Read and Write PDF using OpenPDF

  •        0
  

We aggregate and tag open source projects. We have collections of more than one million projects. Check out the projects section.



OpenPDF is based on a fork of iText version 4. iText is a widely used PDF library but they changed their license and moved to AGPL. In this article, we can see how to read and write to PDF, How to extract text from PDF and How to create password protected PDF.

Maven Dependency

<dependency>
   <groupId>com.github.librepdf</groupId>
   <artifactId>openpdf</artifactId>
  <version>1.2.7</version>
</dependency>

<!-- Bouncy castle is required, if you want to encrypt or password protect PDF -->

<dependency>
  <groupId>org.bouncycastle</groupId>
  <artifactId>bcprov-jdk15on</artifactId>
  <version>1.60</version>
</dependency>

 

Below sample will create a two page PDF. Create a Document instance and pass it to PDF writer. Add text using Paragraphs to the document instance.

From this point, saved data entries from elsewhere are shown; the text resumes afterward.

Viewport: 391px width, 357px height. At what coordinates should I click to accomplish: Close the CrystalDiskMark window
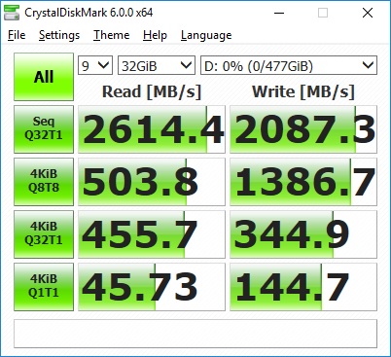point(368,13)
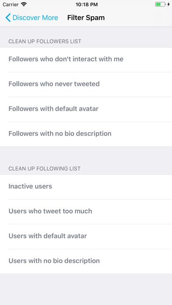
Task: Open Users with default avatar
Action: [86, 237]
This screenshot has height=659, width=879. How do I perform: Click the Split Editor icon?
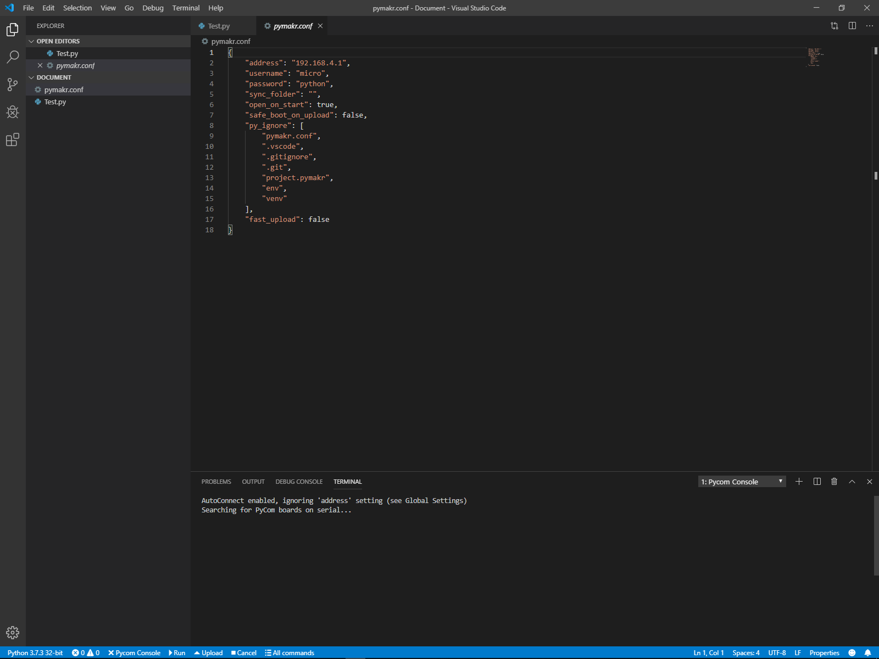point(852,26)
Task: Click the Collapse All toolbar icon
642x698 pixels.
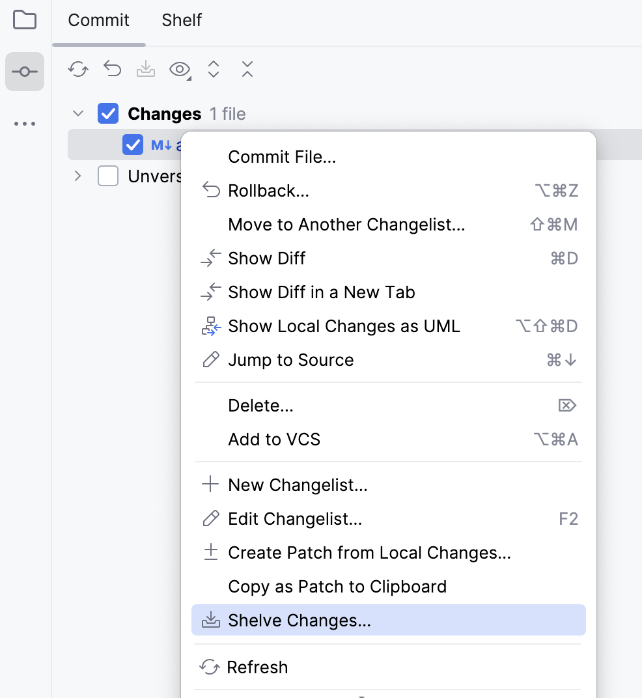Action: pos(247,68)
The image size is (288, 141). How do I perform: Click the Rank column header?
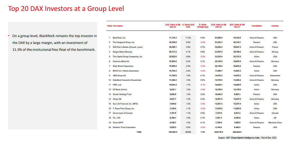point(109,26)
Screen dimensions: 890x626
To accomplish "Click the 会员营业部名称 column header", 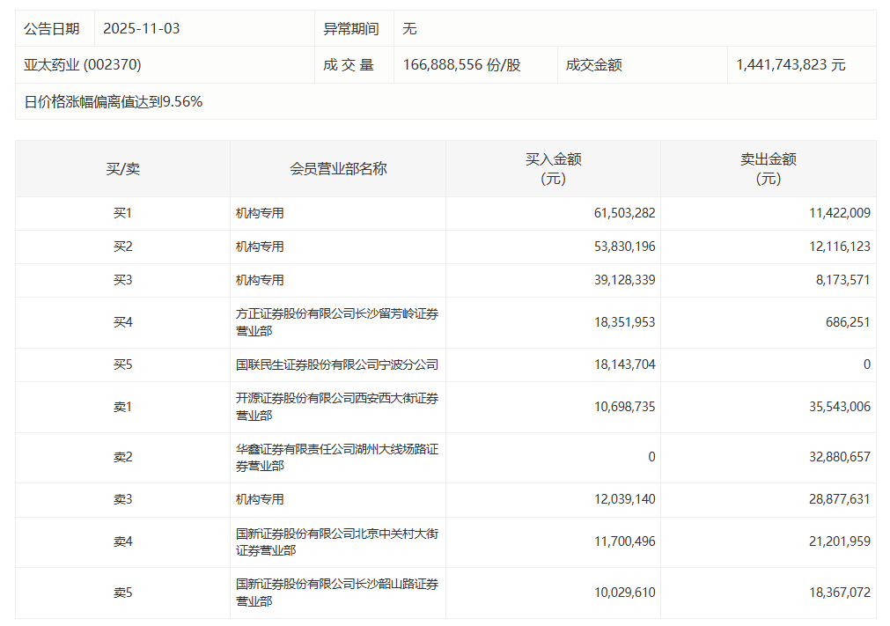I will (x=338, y=168).
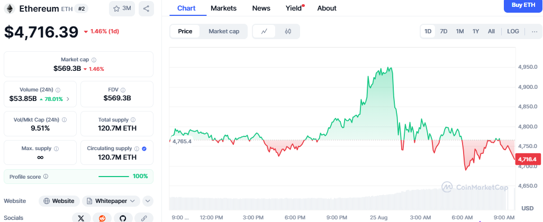Select the 7D time range
The width and height of the screenshot is (543, 222).
[x=444, y=32]
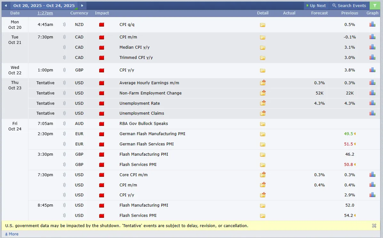Open Search Events
The image size is (383, 238).
tap(349, 5)
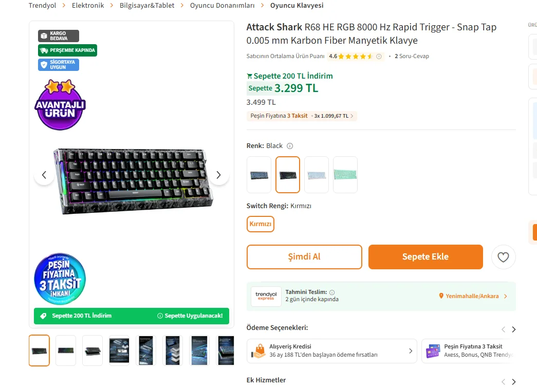
Task: Click the Sepete Ekle button
Action: click(x=425, y=257)
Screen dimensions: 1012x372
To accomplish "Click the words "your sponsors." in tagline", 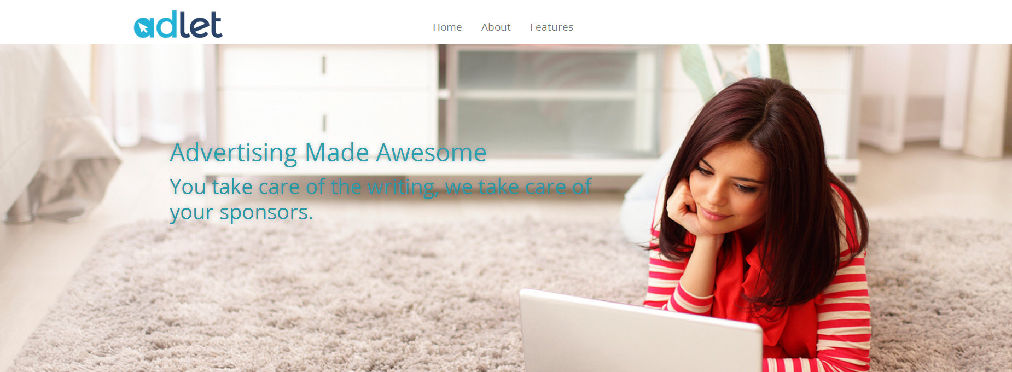I will click(x=241, y=212).
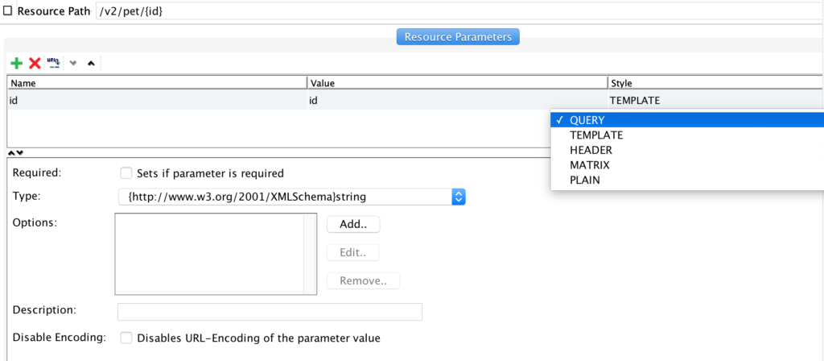Click the update parameters from URL icon
The width and height of the screenshot is (824, 361).
click(x=54, y=63)
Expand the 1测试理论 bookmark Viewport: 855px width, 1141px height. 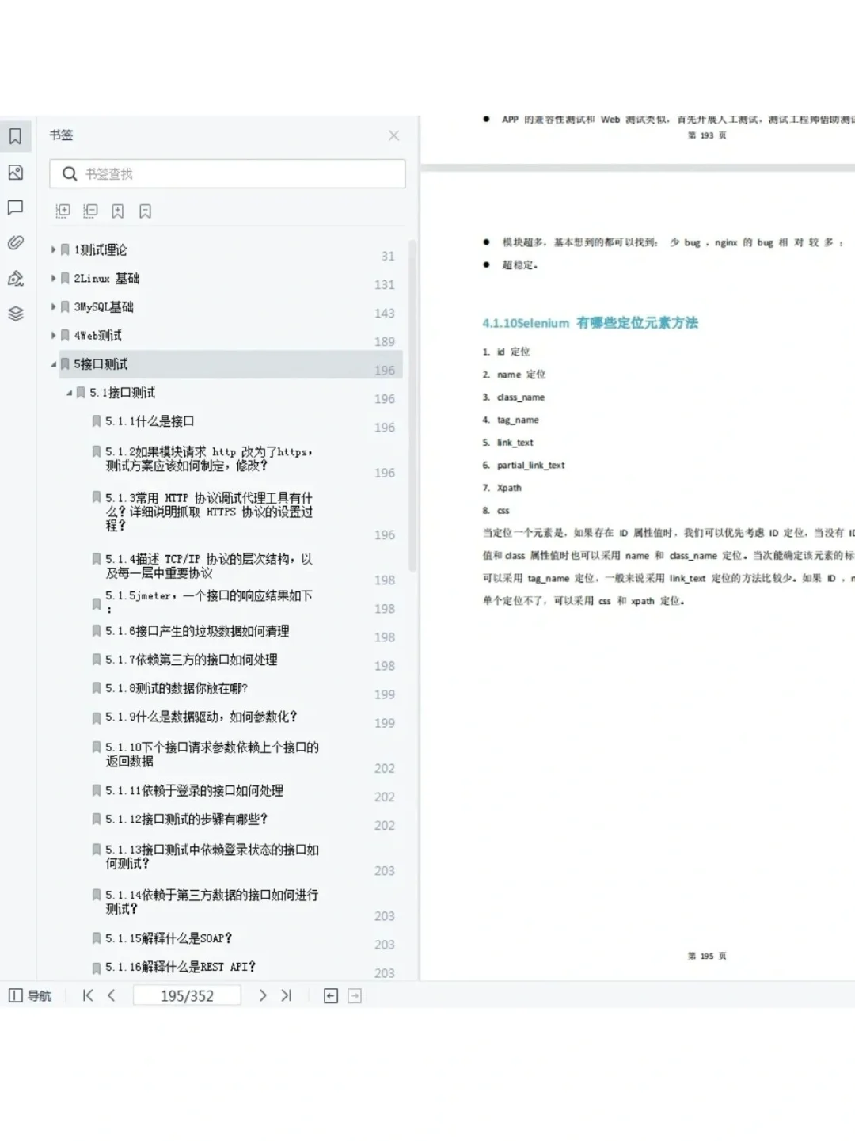click(x=53, y=249)
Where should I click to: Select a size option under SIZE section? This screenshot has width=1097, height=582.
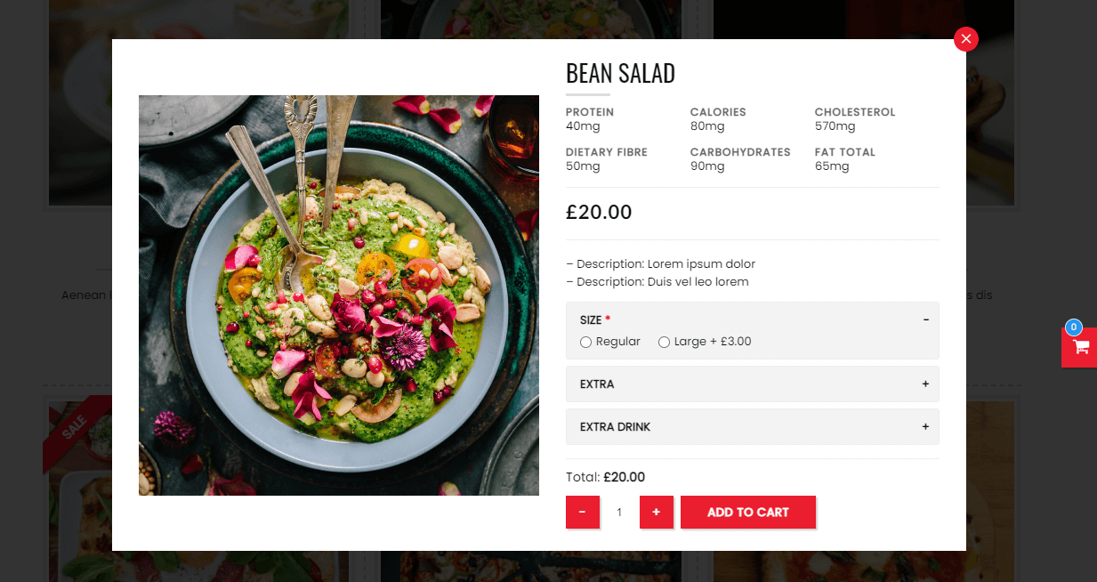pyautogui.click(x=585, y=342)
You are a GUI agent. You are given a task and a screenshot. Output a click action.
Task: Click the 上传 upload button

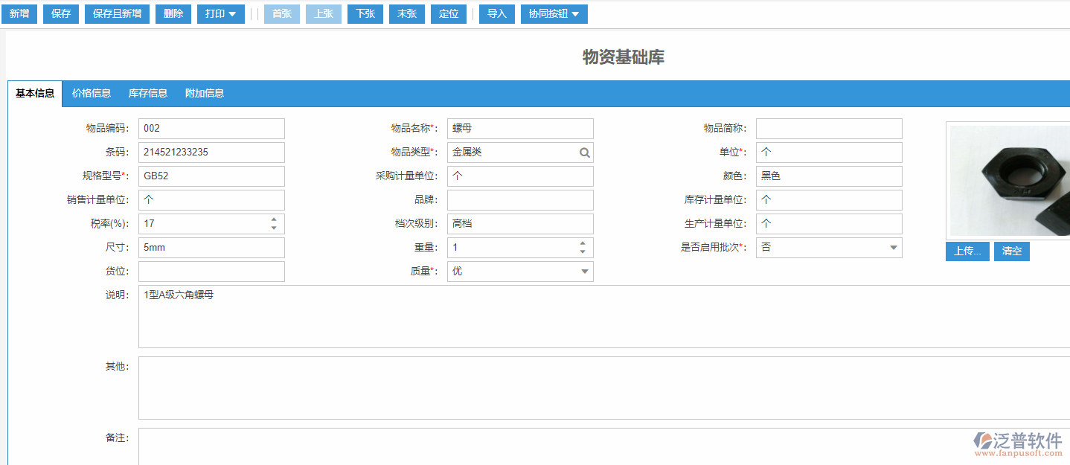(967, 251)
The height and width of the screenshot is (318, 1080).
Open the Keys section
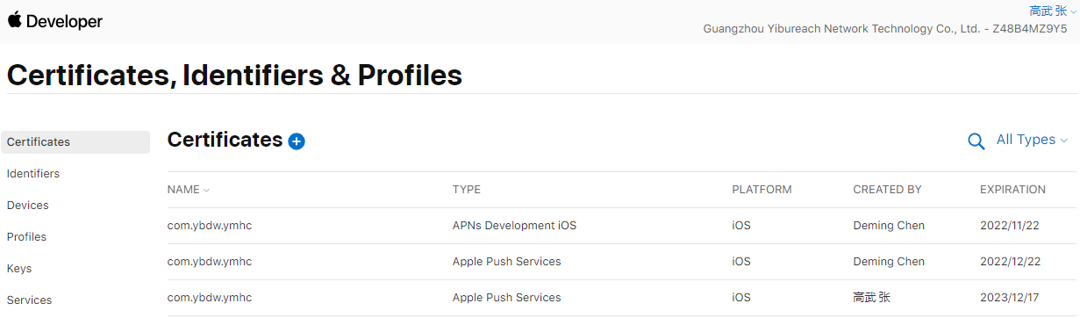coord(19,269)
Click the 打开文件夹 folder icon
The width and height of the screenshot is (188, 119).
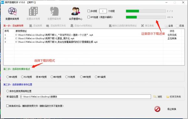168,97
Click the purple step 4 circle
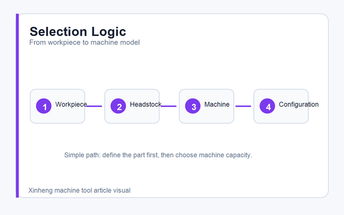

public void createPDF(String filename) {
try {

Document document = new Document(PageSize.A4, 50, 50, 50, 50);

//create a PDF writer instance and pass output stream
PdfWriter writer = PdfWriter.getInstance(document, new FileOutputStream(filename));

document.open();
document.addAuthor("Author-Name");
document.addCreationDate();

document.add(new Paragraph("Hello World -- Page 1"));
document.add(new Paragraph("This is my first PDF."));

document.newPage();

document.add(new Paragraph("Hello World -- Page 2"));
document.close();
}
catch(Exception exp) {
System.out.println(exp.getMessage());
}
}

Lets create a PDF with some images.

public void createImagePDF(String inImageFilename, String outFilename) {
try {
Document document = new Document(PageSize.A4, 50, 50, 50, 50);

PdfWriter.getInstance(document, new FileOutputStream(outFilename));
document.open();
document.addAuthor("Author-Name");
document.addCreationDate();

document.add(Image.getInstance(inImageFilename));
document.close();
}
catch(Exception exp) {
System.out.println(exp.getMessage());
}
}

Below sample helps to create password protected PDF. setEncryption function of PDFWriter instance takes owner password, user password and document permissions as arguments. By using user password, document can be opened but only copy and print can be performed. The access is restricted. If the document is opened using owner password, the document will have full access.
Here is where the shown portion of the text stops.